La lunga scia di morte, causata da bombe, attentati, o anche da assassini silenziosi, non si è mai fermata. Ma accanto alle storie raccontate sulle pagine di cronaca ci sono quelle di chi è stato un 'eroe' del quotidiano. Sono migliaia i militari, tra carabinieri e poliziotti, ma anche vigili del fuoco e finanzieri, e civili, come i magistrati, che sono morti nell'espletamento delle loro funzioni, che in molti casi erano un'autentica missione. E attorno alle famiglie si sono raccolte molte associazioni, guidate da chi ha subito in prima persona il medesimo lutto.
È il caso dell'Associazione Vittime del Dovere, guidata da Emanuela, figlia del maresciallo capo Stefano Piantadosi, ucciso da un feroce pluriomicida mentre era in servizio di ordine pubblico per una gara ciclistica nel milanese. Sul sito dell'associazione, uno dopo l'altro, scorrono i nomi dei tanti 'eroi' quotidiani, di cui si è parlato poco o niente, insigniti di medaglie, ma spesso dimenticati. Accanto alla storia di Emanuela, che sognava di ripercorrere le orme del padre, c'è quella di un'altra donna, Palmira Mazzieri, che perse suo padre in un terribile agguato da parte di una banda che faceva capo a Renato Vallanzasca. Ma anche la storia di Alessandro Luzzi, in aeronautica come suo padre, morto durante una missione antincendio in Sardegna.

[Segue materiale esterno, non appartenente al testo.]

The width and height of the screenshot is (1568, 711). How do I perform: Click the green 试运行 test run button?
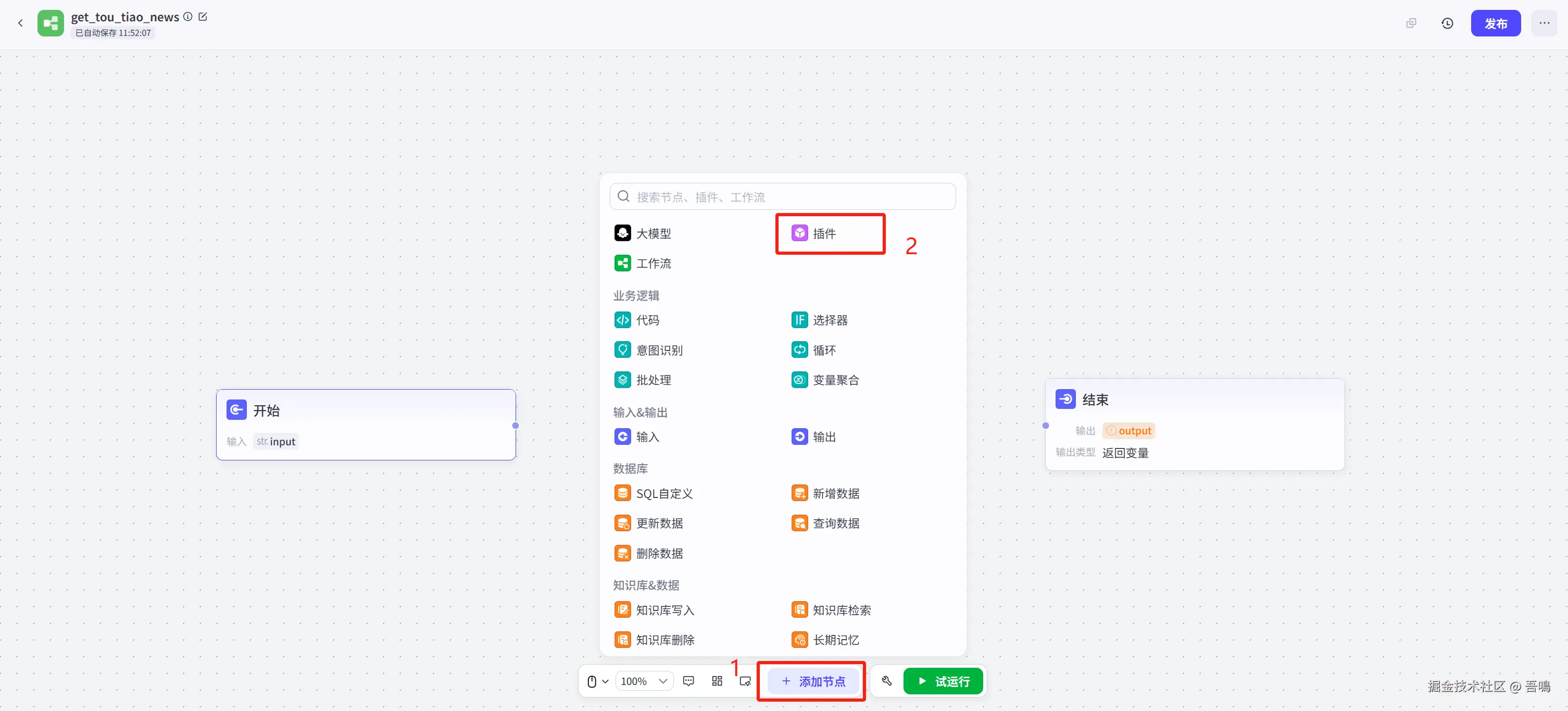click(943, 681)
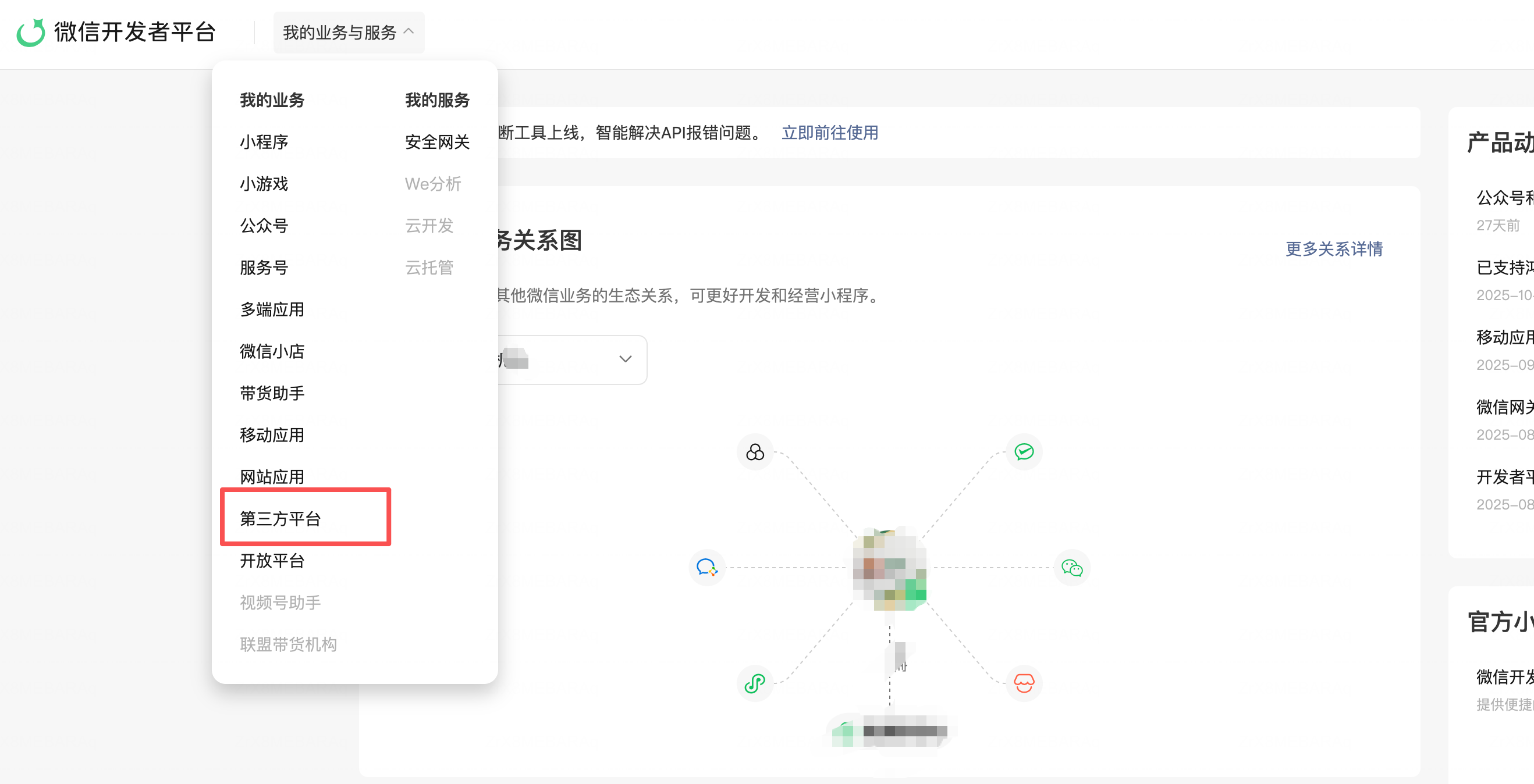Select 小程序 from my business list
This screenshot has width=1534, height=784.
pos(264,142)
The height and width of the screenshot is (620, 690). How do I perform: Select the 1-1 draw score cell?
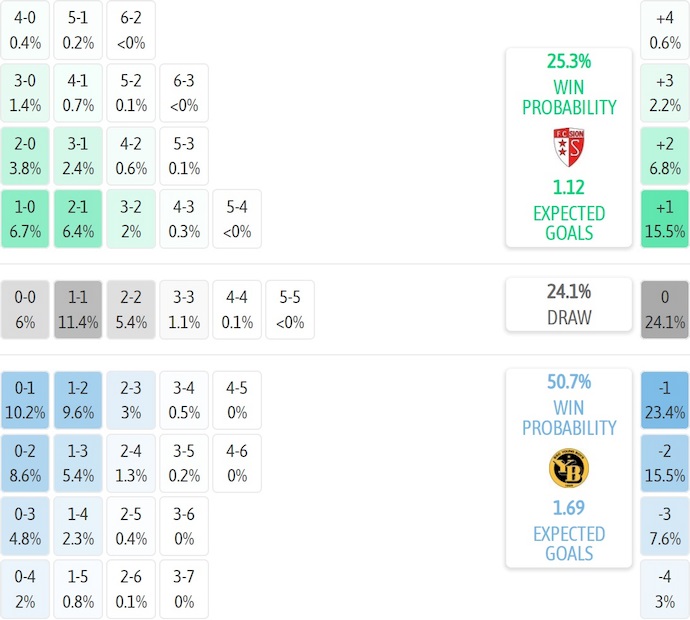[78, 310]
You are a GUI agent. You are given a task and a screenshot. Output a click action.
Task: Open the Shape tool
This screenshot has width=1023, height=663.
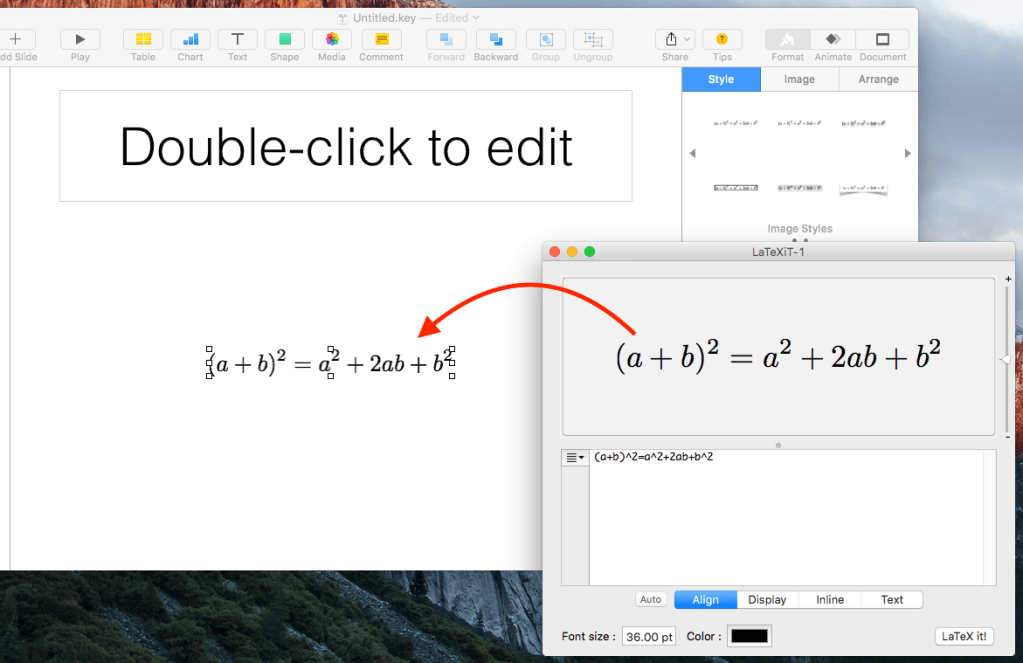click(x=284, y=39)
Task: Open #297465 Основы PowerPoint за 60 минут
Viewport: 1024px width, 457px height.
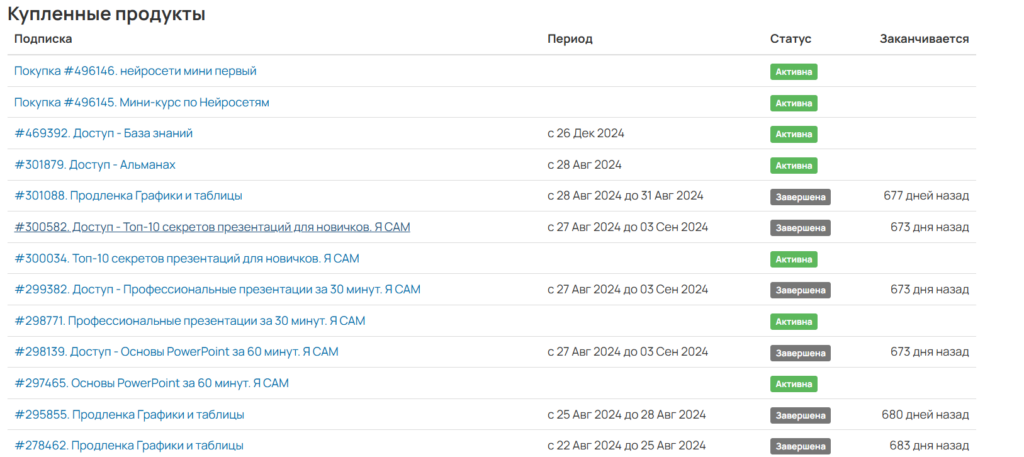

Alla guida dell'Associazione Fervicredo (Associazione feriti e vittime della criminalità e del dovere), c'è Mirko Schio, agente di polizia che dal '95, dopo un grave agguato a Marghera, è su una sedia a rotelle. Oggi non rimpiange quello che la sua professione gli ha riservato. Anzi, ha iniziato una battaglia per riconoscere alle famiglie delle vittime del dovere gli stessi benefici di quelle del terrorismo e della criminalità organizzata. Quando l'agente Schio fu colpito da quella disgrazia, per gli orfani, le vedove e i parenti dei morti nell'adempimento del dovere non c'era alcun riconoscimento. Oggi qualche passo è stato fatto, racconta, ma c'è ancora tanta strada da percorrere.
Grazie alle sollecitazioni delle tante associazioni nate a sostegno dei familiari di questi "eroi" quotidiani, agli orfani e alle vedove, sono stati istituiti dei call centers per fornire loro assistenza (riguardo i benefici cui hanno diritto), da quello della Polizia di Stato, dedicato non solo alla categoria ma anche alla polizia penitenziaria, alle varie polizie municipali, al corpo forestale, ai carabinieri e alla finanza (numeri 06.46548373 o 06.46548374 o 06.46548375) a quello creato dall'Arma dei Carabinieri (info allo 06.517052080). Quest'ultimo fornisce informazioni non solo alle famiglie dei carabinieri, ma anche a quelle di esercito, aeronautica e marina militare. C'è infine l'ufficio di assistenza per i Vigili del fuoco (call center 06 46529363 - 06 46529266 - 06 46529709) e quello per la Guardia di Finanza (linea dedicata 0644223071).